New Mapping Tool Visualizes 30 Years of Mountaintop Removal

Coal companies conducted widespread mountaintop removal mining [seen here in yellow and red] from 1985-2015 at the intersections of Perry, Knot, and Breathitt counties in Kentucky.

Coal companies conducted widespread mountaintop removal mining [seen here in yellow and red] from 1985-2015 at the intersections of Perry, Knot, and Breathitt counties in Kentucky. SkyTruth

From 1985 to 2015, coal companies blasted an average of 21,000 acres of Appalachian land every year in search of coal — an area about half the size of Washington, D.C., according to a new satellite mapping tool that allows users to track mountaintop removal over the last three decades in 74 key coal-mining counties.

Since the 1970s, scientists estimate that 1.5 million acres of mountainside in Appalachia have been removed for coal mining. “That is an area 18 percent larger than the state of Delaware,” Andrew Pericak, an environmental monitoring expert at Duke University, said in a statement. Pericak and colleagues at Duke worked with researchers at the nonprofit organizations SkyTruth and Appalachian Voices to create the new mapping tool. They published their findings this month in the journal PLOS One.

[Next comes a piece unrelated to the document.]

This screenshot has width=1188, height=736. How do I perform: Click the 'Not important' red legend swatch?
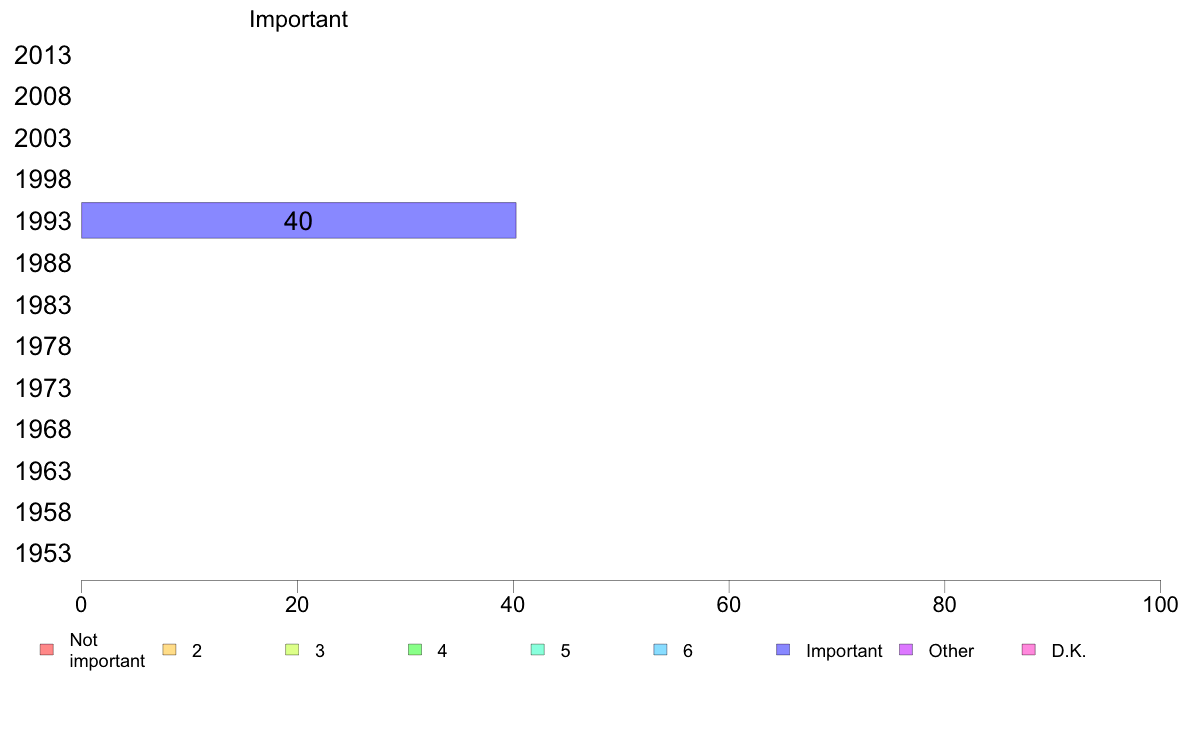click(47, 650)
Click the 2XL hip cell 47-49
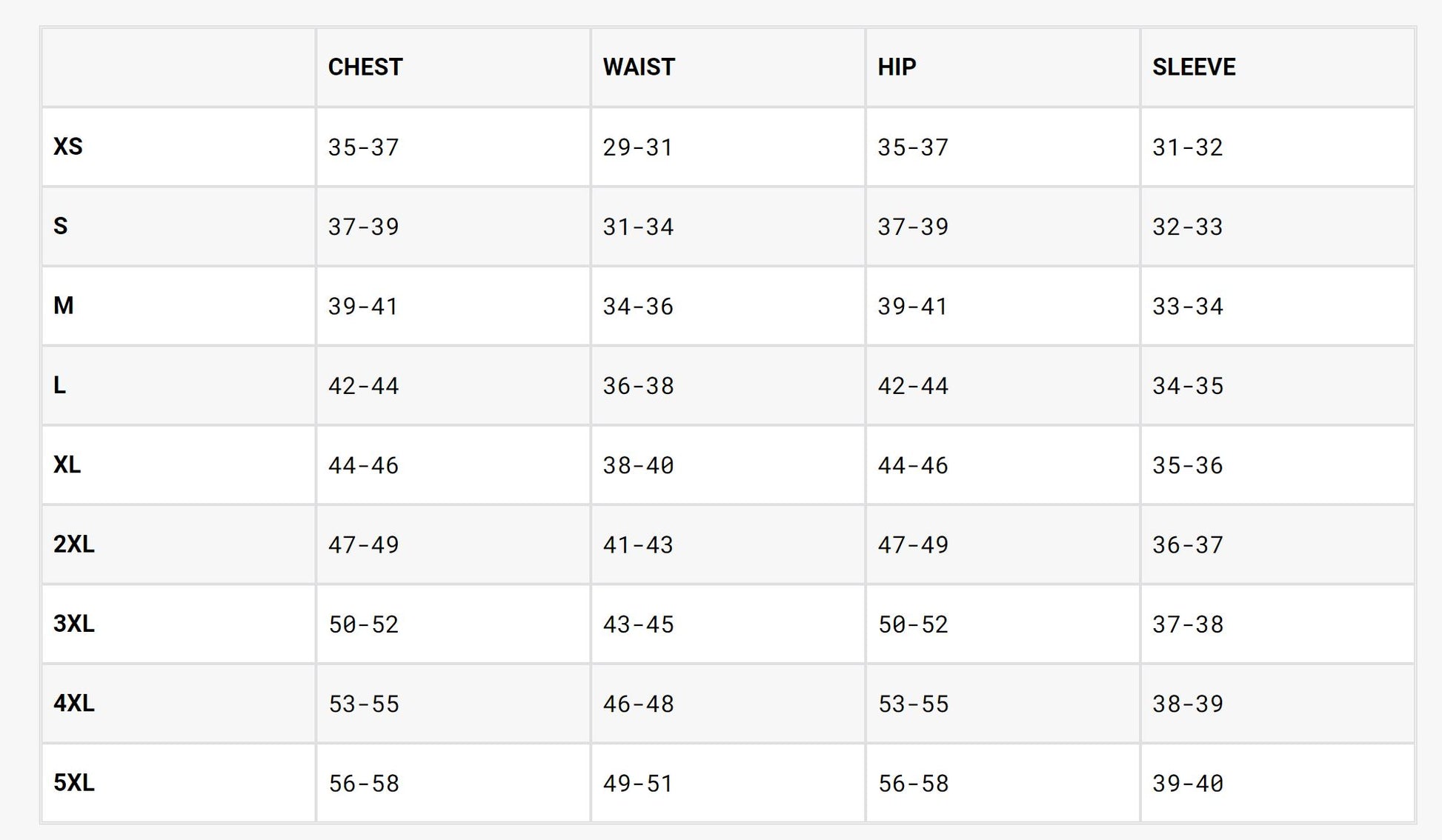Screen dimensions: 1442x840 click(x=913, y=545)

The scientists found that coal in the region is getting more difficult to extract. In the 1980s and 1990s, coal companies had to blast 100 square feet of land to get one ton of coal. By 2010, this had jumped to 160 square feet per ton, and by 2015, more than 300 square feet.

To create the mapping tool, which is free for anyone to use, the scientists analyzed 10,240 United States government satellite images taken in Kentucky, Tennessee, Virginia, and West Virginia dating back to 1985. They then measured over time the “greenness” of each pixel, representing 100- by 100–square-foot plots. Taking changes in seasonal vegetation into account, any pixel that was devoid of greenness and wasn’t part of a city, road, or body of water was labeled as an area where mining was likely happening.

“Any scientist interested in studying the impacts of mountaintop mining can now see exactly where mines are in the landscape and how long those impacts have been active,” said Emily Bernhardt, a Duke University researcher who is using the data to understand more precisely how mountaintop mining affects water quality.